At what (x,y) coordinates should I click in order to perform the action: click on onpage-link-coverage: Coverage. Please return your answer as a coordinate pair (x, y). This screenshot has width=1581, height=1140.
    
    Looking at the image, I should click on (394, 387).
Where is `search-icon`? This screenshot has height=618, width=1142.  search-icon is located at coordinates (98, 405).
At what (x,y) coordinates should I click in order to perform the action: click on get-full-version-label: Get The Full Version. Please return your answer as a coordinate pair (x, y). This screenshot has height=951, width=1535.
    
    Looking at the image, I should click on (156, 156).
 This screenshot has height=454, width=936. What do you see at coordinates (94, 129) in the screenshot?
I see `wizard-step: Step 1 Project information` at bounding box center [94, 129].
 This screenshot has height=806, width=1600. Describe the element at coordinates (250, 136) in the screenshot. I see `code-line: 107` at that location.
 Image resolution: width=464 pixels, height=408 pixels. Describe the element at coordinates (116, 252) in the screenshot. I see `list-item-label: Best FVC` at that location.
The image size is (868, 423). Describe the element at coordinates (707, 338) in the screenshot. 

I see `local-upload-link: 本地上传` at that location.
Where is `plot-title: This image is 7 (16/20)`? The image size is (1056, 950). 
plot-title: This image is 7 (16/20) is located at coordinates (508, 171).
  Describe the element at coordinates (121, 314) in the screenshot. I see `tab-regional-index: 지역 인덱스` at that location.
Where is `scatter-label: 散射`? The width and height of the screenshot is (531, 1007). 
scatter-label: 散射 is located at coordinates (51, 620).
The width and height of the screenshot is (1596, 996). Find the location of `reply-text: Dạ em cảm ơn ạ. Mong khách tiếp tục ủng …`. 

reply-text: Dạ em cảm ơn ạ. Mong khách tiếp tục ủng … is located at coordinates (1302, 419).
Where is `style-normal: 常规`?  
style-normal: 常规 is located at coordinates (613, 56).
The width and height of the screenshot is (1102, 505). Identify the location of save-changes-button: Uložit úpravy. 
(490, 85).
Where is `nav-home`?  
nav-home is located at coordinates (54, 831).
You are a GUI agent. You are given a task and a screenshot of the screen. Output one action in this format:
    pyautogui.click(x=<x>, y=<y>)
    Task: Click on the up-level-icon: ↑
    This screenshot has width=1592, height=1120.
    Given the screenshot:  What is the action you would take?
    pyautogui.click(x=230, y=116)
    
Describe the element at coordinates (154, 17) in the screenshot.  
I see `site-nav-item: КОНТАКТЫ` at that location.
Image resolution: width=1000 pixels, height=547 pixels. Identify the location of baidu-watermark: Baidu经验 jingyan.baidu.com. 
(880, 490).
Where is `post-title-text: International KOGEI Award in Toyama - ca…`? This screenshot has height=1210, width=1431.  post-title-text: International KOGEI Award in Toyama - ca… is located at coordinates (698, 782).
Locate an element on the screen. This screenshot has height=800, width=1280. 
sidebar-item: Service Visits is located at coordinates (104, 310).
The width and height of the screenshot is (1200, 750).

------

__Directions for this task__: Copy all of the lines above verbatim, with no changes.

__Exercise answer__:
At what (x,y) coordinates should I click in order to perform the action: click on onpage-link-coverage: Coverage. Please return your answer as a coordinate pair (x, y). This screenshot has width=1581, height=1140.
    
    Looking at the image, I should click on (394, 387).
Where is `search-icon`? This screenshot has height=618, width=1142.  search-icon is located at coordinates (98, 405).
At what (x,y) coordinates should I click in order to perform the action: click on get-full-version-label: Get The Full Version. Please return your answer as a coordinate pair (x, y). This screenshot has height=951, width=1535.
    
    Looking at the image, I should click on (156, 156).
 This screenshot has height=454, width=936. What do you see at coordinates (94, 129) in the screenshot?
I see `wizard-step: Step 1 Project information` at bounding box center [94, 129].
 This screenshot has height=806, width=1600. Describe the element at coordinates (250, 136) in the screenshot. I see `code-line: 107` at that location.
 Image resolution: width=464 pixels, height=408 pixels. Describe the element at coordinates (116, 252) in the screenshot. I see `list-item-label: Best FVC` at that location.
The image size is (868, 423). Describe the element at coordinates (707, 338) in the screenshot. 

I see `local-upload-link: 本地上传` at that location.
Where is `plot-title: This image is 7 (16/20)`? The image size is (1056, 950). 
plot-title: This image is 7 (16/20) is located at coordinates (508, 171).
  Describe the element at coordinates (121, 314) in the screenshot. I see `tab-regional-index: 지역 인덱스` at that location.
Where is `scatter-label: 散射`? The width and height of the screenshot is (531, 1007). 
scatter-label: 散射 is located at coordinates (51, 620).
The width and height of the screenshot is (1596, 996). Find the location of `reply-text: Dạ em cảm ơn ạ. Mong khách tiếp tục ủng …`. 

reply-text: Dạ em cảm ơn ạ. Mong khách tiếp tục ủng … is located at coordinates (1302, 419).
Where is `style-normal: 常规`?  
style-normal: 常规 is located at coordinates (613, 56).
The width and height of the screenshot is (1102, 505). Identify the location of save-changes-button: Uložit úpravy. 
(490, 85).
Where is `nav-home`?  
nav-home is located at coordinates (54, 831).
You are a GUI agent. You are given a task and a screenshot of the screen. Output one action in this format:
    pyautogui.click(x=<x>, y=<y>)
    Task: Click on the up-level-icon: ↑
    This screenshot has width=1592, height=1120.
    Given the screenshot:  What is the action you would take?
    pyautogui.click(x=230, y=116)
    
Describe the element at coordinates (154, 17) in the screenshot.  
I see `site-nav-item: КОНТАКТЫ` at that location.
Image resolution: width=1000 pixels, height=547 pixels. Identify the location of baidu-watermark: Baidu经验 jingyan.baidu.com. 
(880, 490).
Where is `post-title-text: International KOGEI Award in Toyama - ca…`? This screenshot has height=1210, width=1431.  post-title-text: International KOGEI Award in Toyama - ca… is located at coordinates (698, 782).
Locate an element on the screen. This screenshot has height=800, width=1280. 
sidebar-item: Service Visits is located at coordinates (104, 310).
The width and height of the screenshot is (1200, 750).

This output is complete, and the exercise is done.